Un minimizado evento global, como la Conferencia Mundial de Vía Campesina, puede servir también para arrojar luz sobre nuestra situación particular, pues igual que las semillas esperan bajo la nieve la llegada de condiciones propicias, la sacudida sociopolítica provocada por el 15M ha dejado la tierra removida. El pronóstico augura un tiempo proclive para sembrar nuevas prácticas y anuncia la existencia de una ventana de oportunidad para el despliegue de políticas públicas agroecológicas.
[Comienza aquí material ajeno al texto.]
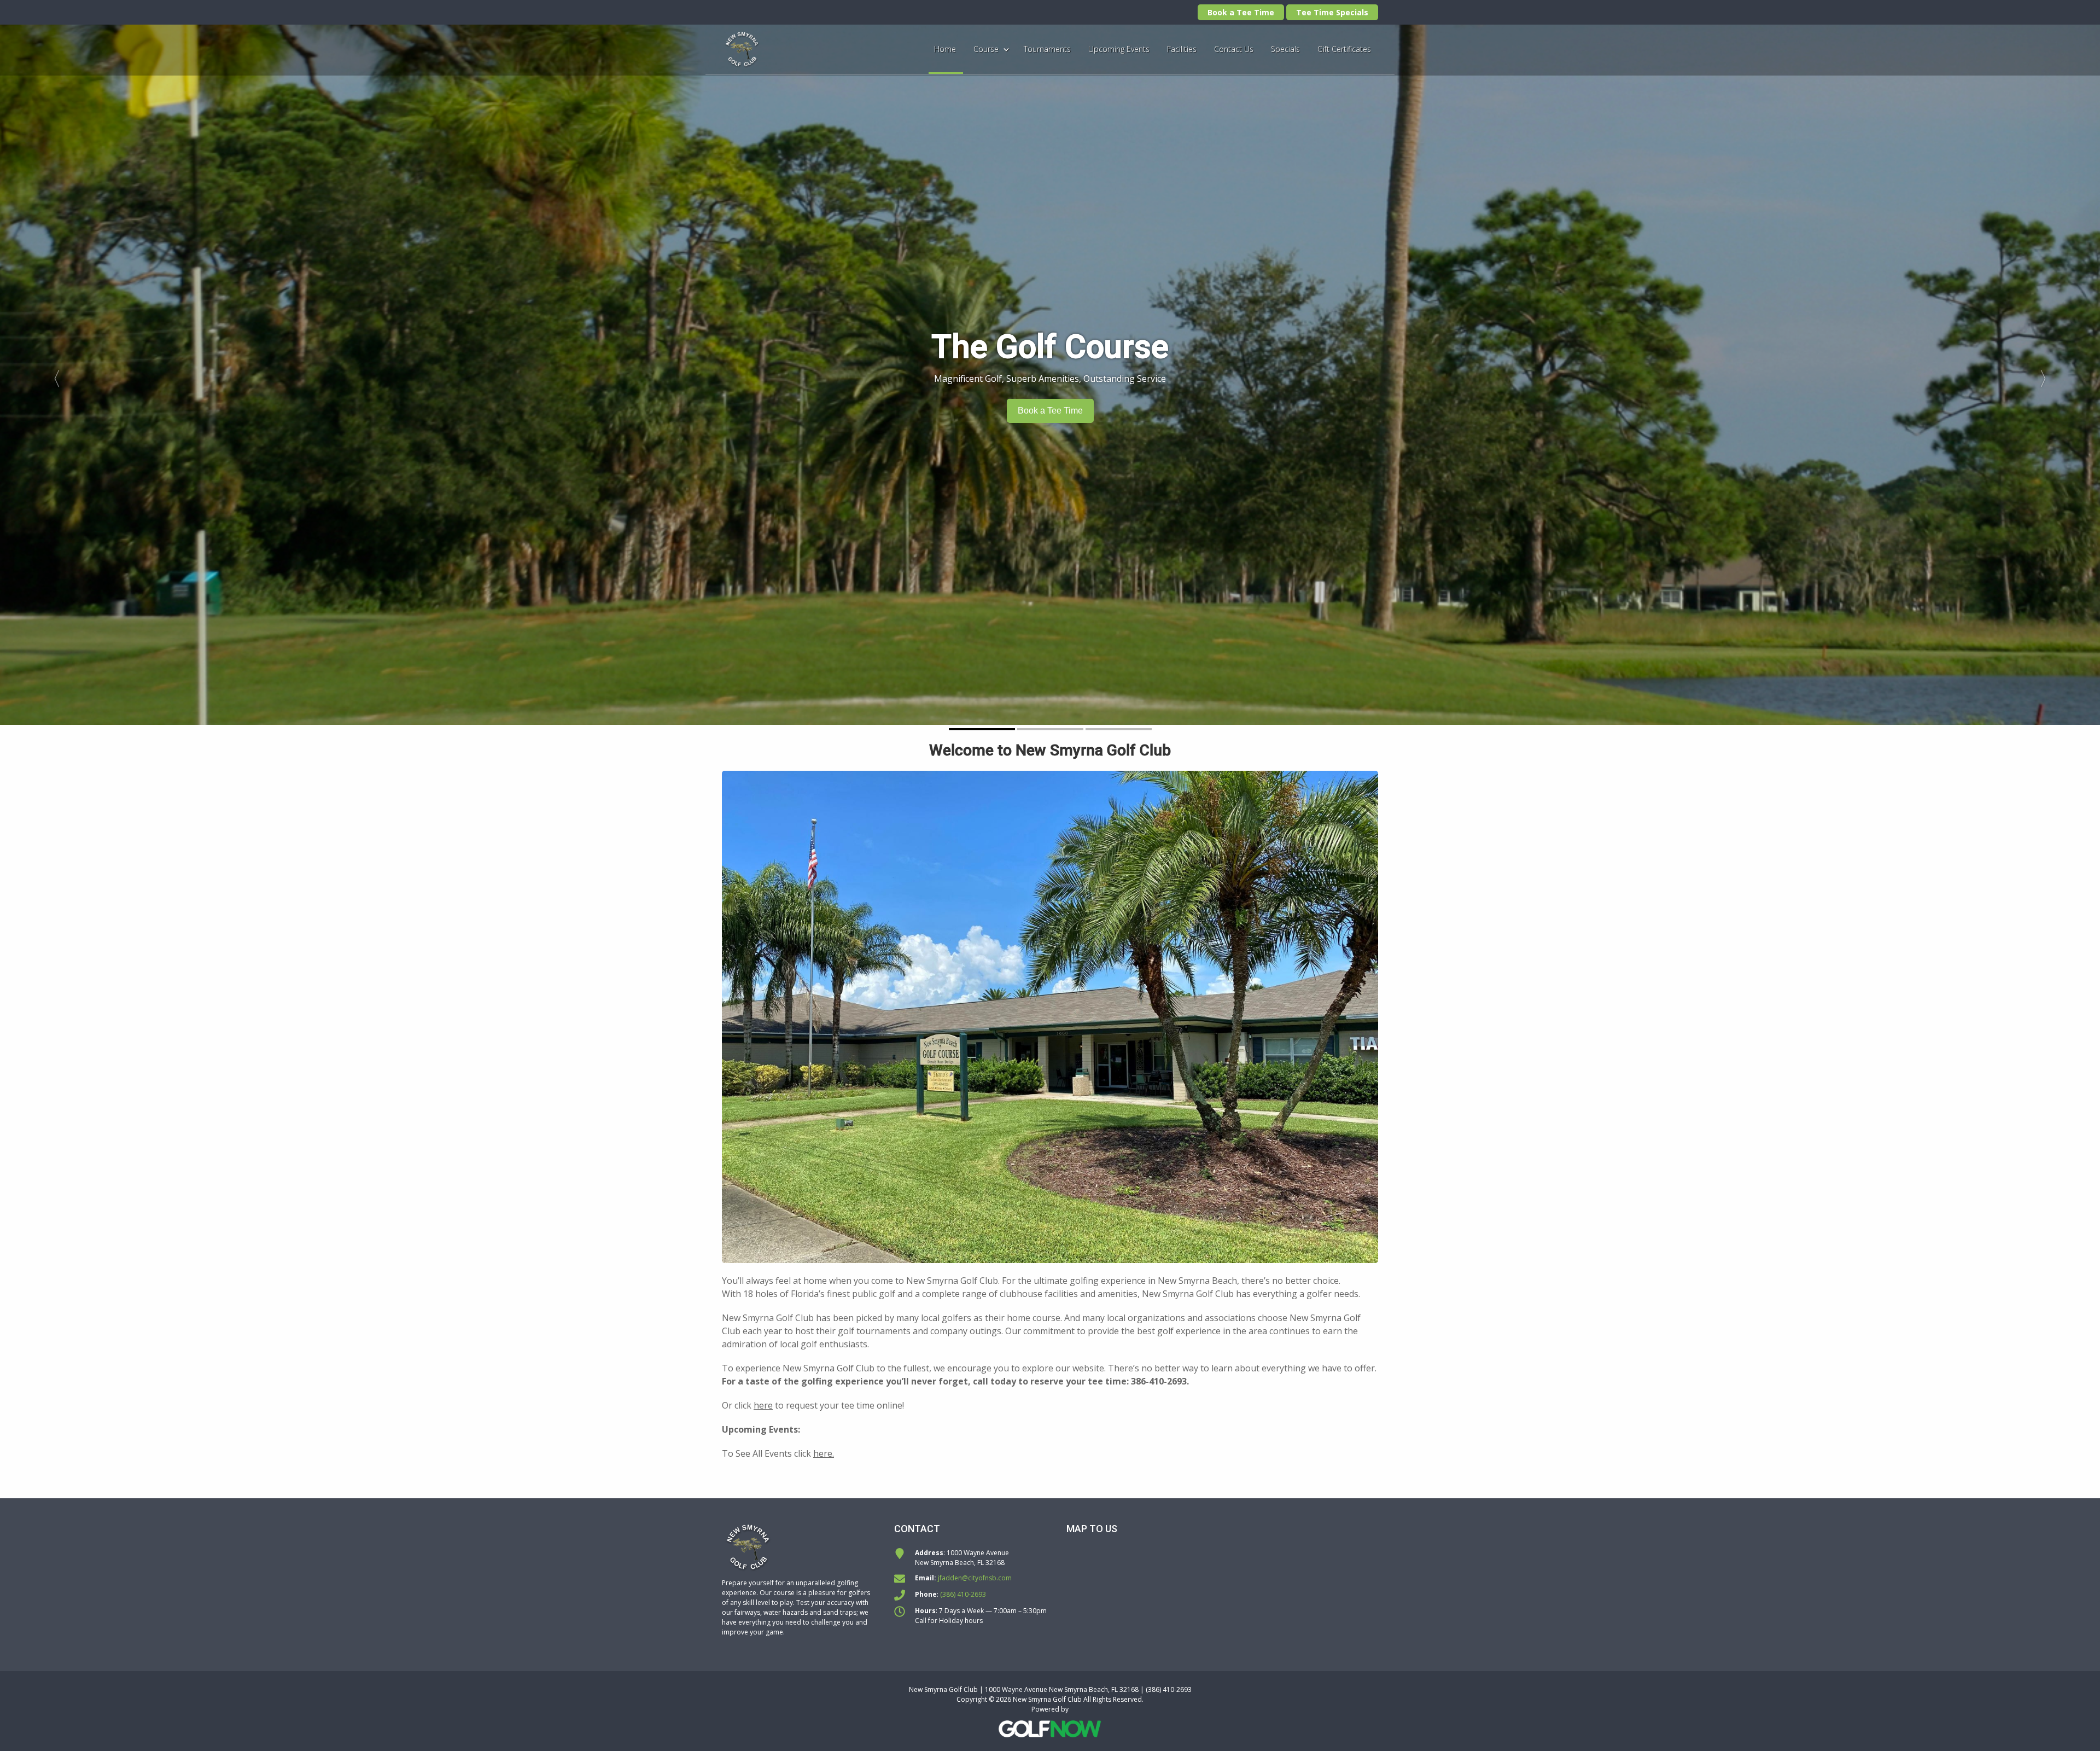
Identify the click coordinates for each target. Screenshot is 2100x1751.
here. (823, 1453)
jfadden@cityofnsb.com (975, 1578)
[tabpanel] (1050, 375)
Ante la visión compartida por muchas personas ligadas a la agroecología dentro y fuera de las instituciones, de que es el momento para movilizar recursos, intentar saltos de escala, arriesgar en la coproducción de políticas públicas y provocar pequeños cambios de tendencia que sean irreversibles, un grupo de personas hemos coordinado el libro Arraigar las instituciones. Propuestas de políticas agroecológicas desde los movimientos sociales. Una obra cuyo objetivo es aportar herramientas concretas para el diseño y la promoción de procesos de transición agroecológica desde las administraciones públicas, y para dotarlas de instrumentos normativos y legales. Un trabajo coral con agricultores y ganaderas, con personas de dentro y fuera de la universidad, recogiendo voces de diversos puntos de nuestra geografía y del conjunto de la cadena alimentaria.
El compañero Jorge Riechmann suele afirmar que por cada siglo de campesinos hay varios milenios de cazadores recolectores. Pero también que por un siglo de campesinos hay dos años de obreros, oficinistas, empresarios, ayudantes de laboratorio o programadores informáticos. No perdáis de vista a los campesinos, porque en cierta medida, nosotros todavía somos ellos. Siguiendo esa estela no os perdáis las reflexiones y propuestas que salgan de esta Conferencia Mundial, pues sin ellos, sin nosotros, no hay posibilidad de alimentar futuros alternativos.